Miércoles 5-9-2018 (Lc 4,38-44)

«Al salir Jesús de la sinagoga, entró en casa de Simón». Todo documental que se precie tiene siempre un capítulo titulado “un día en la vida de…”. Y así también los Evangelios, al comienzo de la aparición pública de Jesús, nos presentan lo que sería un día normal en la ajetreada vida del Señor. Pero nosotros queremos que todos los detalles de la existencia humana del Salvador, verdadero Dios y verdadero hombre, se reflejen en nuestras vidas concretas. Por eso, tenemos que tener los ojos bien abiertos en este Evangelio de hoy para descubrir hasta los más insignificantes gestos y pasos del Señor. Y la escena comienza en una casa, es decir, en familia, en fraternidad, en la Iglesia. La casa es el lugar idóneo para reponer fuerzas después de un día cansado y coger vigor para la jornada siguiente. Así también para Jesús, que se reunía en intimidad con sus discípulos. Allí, en casa, les abría el corazón de par en par y los apóstoles a su vez le manifestaban sus más personales aspiraciones. Allí Él les iba formando poco a poco para ser sus discípulos en medio del mundo. También a nosotros, en casa, en la Iglesia, el Señor nos va formando para ser santos y apóstoles de nuestro tiempo.

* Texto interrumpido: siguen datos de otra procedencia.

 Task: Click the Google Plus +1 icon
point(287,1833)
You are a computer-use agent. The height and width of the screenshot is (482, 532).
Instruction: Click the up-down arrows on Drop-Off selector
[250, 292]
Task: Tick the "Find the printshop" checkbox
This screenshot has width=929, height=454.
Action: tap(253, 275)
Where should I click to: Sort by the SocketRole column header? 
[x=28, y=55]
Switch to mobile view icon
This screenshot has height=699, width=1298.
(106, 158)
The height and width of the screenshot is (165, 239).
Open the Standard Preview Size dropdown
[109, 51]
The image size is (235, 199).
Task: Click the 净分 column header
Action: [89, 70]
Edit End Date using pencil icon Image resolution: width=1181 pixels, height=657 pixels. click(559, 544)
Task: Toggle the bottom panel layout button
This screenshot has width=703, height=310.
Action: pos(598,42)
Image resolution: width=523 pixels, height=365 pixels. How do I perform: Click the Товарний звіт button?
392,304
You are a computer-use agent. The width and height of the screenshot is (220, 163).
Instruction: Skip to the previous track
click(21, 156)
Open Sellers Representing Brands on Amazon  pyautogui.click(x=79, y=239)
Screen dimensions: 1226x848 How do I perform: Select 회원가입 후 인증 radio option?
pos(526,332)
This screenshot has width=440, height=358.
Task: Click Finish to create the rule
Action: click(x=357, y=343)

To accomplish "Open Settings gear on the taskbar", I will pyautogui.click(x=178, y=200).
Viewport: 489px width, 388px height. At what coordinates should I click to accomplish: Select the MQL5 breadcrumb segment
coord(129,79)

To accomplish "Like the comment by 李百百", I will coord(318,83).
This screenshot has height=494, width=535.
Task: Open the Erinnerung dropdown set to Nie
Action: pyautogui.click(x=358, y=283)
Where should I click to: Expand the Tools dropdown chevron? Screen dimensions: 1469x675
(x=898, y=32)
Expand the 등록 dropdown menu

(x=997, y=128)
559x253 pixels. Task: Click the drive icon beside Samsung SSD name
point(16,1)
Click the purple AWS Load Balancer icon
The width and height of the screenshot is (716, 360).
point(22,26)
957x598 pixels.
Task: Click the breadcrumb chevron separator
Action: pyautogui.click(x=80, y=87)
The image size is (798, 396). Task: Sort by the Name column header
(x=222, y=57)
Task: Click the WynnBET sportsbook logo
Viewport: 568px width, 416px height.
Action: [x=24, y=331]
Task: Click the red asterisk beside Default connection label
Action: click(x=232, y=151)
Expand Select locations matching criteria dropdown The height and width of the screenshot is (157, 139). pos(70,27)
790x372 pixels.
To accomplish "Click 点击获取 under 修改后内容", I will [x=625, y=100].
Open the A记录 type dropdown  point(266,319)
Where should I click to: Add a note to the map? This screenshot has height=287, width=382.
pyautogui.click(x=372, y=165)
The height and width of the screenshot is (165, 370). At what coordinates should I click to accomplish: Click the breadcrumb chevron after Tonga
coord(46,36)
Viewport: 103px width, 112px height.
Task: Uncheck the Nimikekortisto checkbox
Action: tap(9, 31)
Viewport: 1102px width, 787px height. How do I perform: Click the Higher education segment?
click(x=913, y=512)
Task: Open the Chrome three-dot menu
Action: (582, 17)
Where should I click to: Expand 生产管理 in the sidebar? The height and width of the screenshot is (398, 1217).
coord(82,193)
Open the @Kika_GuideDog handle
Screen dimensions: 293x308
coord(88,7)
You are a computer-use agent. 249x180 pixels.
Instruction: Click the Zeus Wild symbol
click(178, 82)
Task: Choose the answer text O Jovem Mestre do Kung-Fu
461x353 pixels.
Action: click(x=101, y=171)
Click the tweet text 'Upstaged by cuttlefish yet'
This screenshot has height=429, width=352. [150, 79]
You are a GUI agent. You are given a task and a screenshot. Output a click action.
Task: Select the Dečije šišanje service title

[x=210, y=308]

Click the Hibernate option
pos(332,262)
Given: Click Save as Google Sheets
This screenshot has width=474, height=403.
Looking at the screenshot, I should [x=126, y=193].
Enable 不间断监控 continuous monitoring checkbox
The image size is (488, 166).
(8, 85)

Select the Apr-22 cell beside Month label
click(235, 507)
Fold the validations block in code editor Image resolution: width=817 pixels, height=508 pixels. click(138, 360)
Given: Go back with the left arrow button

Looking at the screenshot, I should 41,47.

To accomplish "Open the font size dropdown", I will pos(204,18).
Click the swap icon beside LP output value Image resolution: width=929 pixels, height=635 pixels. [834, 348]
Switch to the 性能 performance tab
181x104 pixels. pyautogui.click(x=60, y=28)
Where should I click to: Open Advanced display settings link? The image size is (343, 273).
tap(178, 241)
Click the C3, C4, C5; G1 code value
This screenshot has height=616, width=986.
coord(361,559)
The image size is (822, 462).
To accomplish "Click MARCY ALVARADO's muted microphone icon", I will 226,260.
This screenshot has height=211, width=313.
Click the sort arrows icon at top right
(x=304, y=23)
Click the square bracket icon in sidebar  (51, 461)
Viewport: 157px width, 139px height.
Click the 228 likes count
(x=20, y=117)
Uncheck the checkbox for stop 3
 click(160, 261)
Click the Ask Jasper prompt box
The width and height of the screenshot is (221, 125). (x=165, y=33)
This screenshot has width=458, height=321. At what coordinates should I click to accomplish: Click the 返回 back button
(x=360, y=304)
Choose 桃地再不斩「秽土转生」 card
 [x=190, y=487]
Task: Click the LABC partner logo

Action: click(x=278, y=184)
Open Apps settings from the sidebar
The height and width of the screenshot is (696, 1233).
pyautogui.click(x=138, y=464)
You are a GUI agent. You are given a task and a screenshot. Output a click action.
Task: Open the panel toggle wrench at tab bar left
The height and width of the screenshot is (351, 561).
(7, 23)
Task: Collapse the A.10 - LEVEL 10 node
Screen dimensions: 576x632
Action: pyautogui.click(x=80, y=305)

«Al hacerse de día, salió a un lugar solitario». ¿Adónde iba Jesús tan temprano por la mañana? Marcos nos lo especifica claramente: «Se levantó de madrugada, cuando todavía estaba muy oscuro, se marchó a un lugar solitario y allí se puso a orar». Cristo necesitaba orar. Antes de realizar sus milagros, de atender a los enfermos, de predicar en las sinagogas… antes de todo eso, se dirige con la mente y el corazón a su Padre. Él está siempre unido al Padre, en permanente y amorosa comunicación. Pero, a pesar de ello, también necesita momentos de soledad y silencio para conversar cara a cara con su Padre Dios. Porque esto es la oración, hablar de corazón a corazón. ¿Y nosotros, tan atareados con tantas cosas que nos olvidamos tantas veces de Dios? ¿No necesitaremos más todavía esos ratos de intimidad y diálogo con Él? El Hijo de Dios nos da ejemplo. También tú debes buscar en tu jornada un momento a solas con tu Padre Dios. No lo improvises. Mira a Cristo, que como sabía que luego no iba a tener tiempo madrugaba para rezar. ¿Por qué no hacer lo mismo?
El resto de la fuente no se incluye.